First set the project and zone through gcloud config or xpk arguments.

PROJECT_ID=my-project-id
ZONE=us-east5-b
# gcloud config:
gcloud config set project $PROJECT_ID
gcloud config set compute/zone $ZONE
# xpk arguments
xpk .. --zone $ZONE --project $PROJECT_ID

The cluster created is a regional cluster to enable the GKE control plane across all zones.

  • Cluster Create (provision reserved capacity):

    # Find your reservations
    gcloud compute reservations list --project=$PROJECT_ID
    # Run cluster create with reservation.
    xpk cluster create \
    --cluster xpk-test --tpu-type=v5litepod-256 \
    --num-slices=2 \
    --reservation=$RESERVATION_ID
  • Cluster Create (provision on-demand capacity):

    xpk cluster create \
    --cluster xpk-test --tpu-type=v5litepod-16 \
    --num-slices=4 --on-demand
  • Cluster Create (provision spot / preemptible capacity):

    xpk cluster create \
    --cluster xpk-test --tpu-type=v5litepod-16 \
    --num-slices=4 --spot
  • Cluster Create (DWS flex queued capacity):

        xpk cluster create \
        --cluster xpk-test --tpu-type=v5litepod-16 \
        --num-slices=4 --flex
  • Cluster Create with CPU and/or memory quota:

    xpk cluster create \
    --cluster xpk-test --tpu-type=v5litepod-16 \
    --cpu-limit=112 --memory-limit=192Gi \
    --on-demand
  • Cluster Create for Pathways: Pathways compatible cluster can be created using cluster create-pathways.

    xpk cluster create-pathways \
    --cluster xpk-pw-test \
    --num-slices=4 --on-demand \
    --tpu-type=v5litepod-16

    Note that Pathways clusters need a CPU nodepool of n2-standard-64 or higher.

  • Cluster Create for Ray: A cluster with KubeRay enabled and a RayCluster can be created using cluster create-ray.

    xpk cluster create-ray \
    --cluster xpk-rc-test \
    --ray-version=2.39.0 \
    --num-slices=4 --on-demand \
    --tpu-type=v5litepod-8
  • Cluster Create can be called again with the same --cluster name to modify the number of slices or retry failed steps.

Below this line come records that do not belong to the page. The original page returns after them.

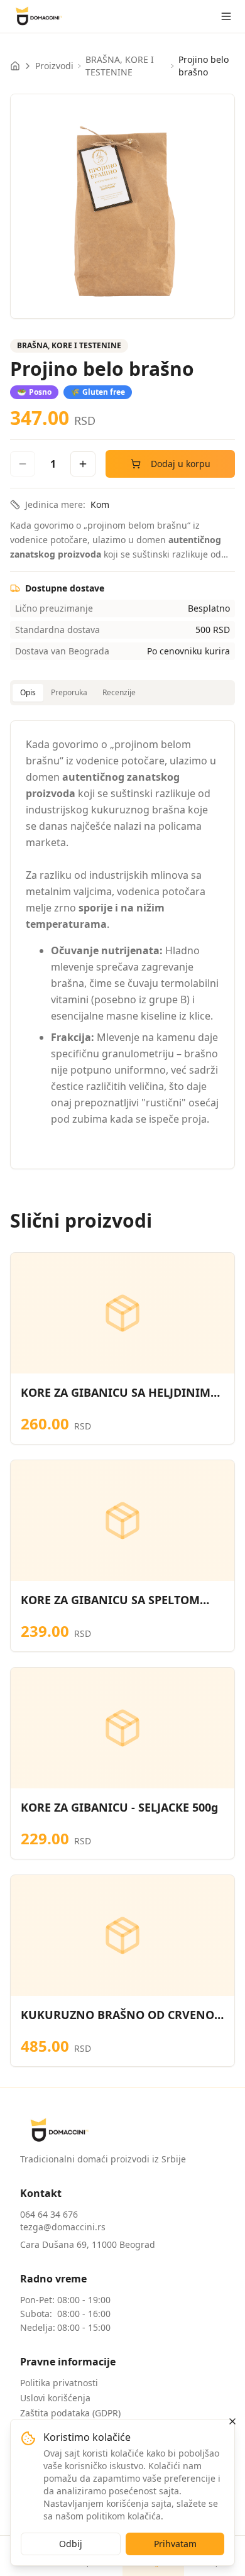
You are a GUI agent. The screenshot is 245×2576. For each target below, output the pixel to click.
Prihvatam (175, 2544)
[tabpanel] (122, 944)
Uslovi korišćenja (55, 2398)
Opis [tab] (28, 692)
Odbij (70, 2544)
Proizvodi (54, 66)
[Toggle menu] (226, 16)
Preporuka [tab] (69, 692)
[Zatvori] (232, 2421)
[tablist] (122, 692)
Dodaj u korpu (180, 464)
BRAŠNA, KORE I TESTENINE (119, 65)
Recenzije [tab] (119, 692)
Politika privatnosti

    For example, if a user creates a cluster with 4 slices:

    xpk cluster create \
    --cluster xpk-test --tpu-type=v5litepod-16 \
    --num-slices=4  --reservation=$RESERVATION_ID

    and recreates the cluster with 8 slices. The command will rerun to create 4 new slices:

    xpk cluster create \
    --cluster xpk-test --tpu-type=v5litepod-16 \
    --num-slices=8  --reservation=$RESERVATION_ID

    and recreates the cluster with 6 slices. The command will rerun to delete 2 slices. The command will warn the user when deleting slices. Use --force to skip prompts.

    xpk cluster create \
    --cluster xpk-test --tpu-type=v5litepod-16 \
    --num-slices=6  --reservation=$RESERVATION_ID
    
    # Skip delete prompts using --force.
    
    xpk cluster create --force \
    --cluster xpk-test --tpu-type=v5litepod-16 \
    --num-slices=6  --reservation=$RESERVATION_ID

    and recreates the cluster with 4 slices of v4-8. The command will rerun to delete 6 slices of v5litepod-16 and create 4 slices of v4-8. The command will warn the user when deleting slices. Use --force to skip prompts.

    xpk cluster create \
    --cluster xpk-test --tpu-type=v4-8 \
    --num-slices=4  --reservation=$RESERVATION_ID
    
    # Skip delete prompts using --force.
    
    xpk cluster create --force \
    --cluster xpk-test --tpu-type=v4-8 \
    --num-slices=4  --reservation=$RESERVATION_ID

Create Private Cluster

XPK allows you to create a private GKE cluster for enhanced security. In a private cluster, nodes and pods are isolated from the public internet, providing an additional layer of protection for your workloads.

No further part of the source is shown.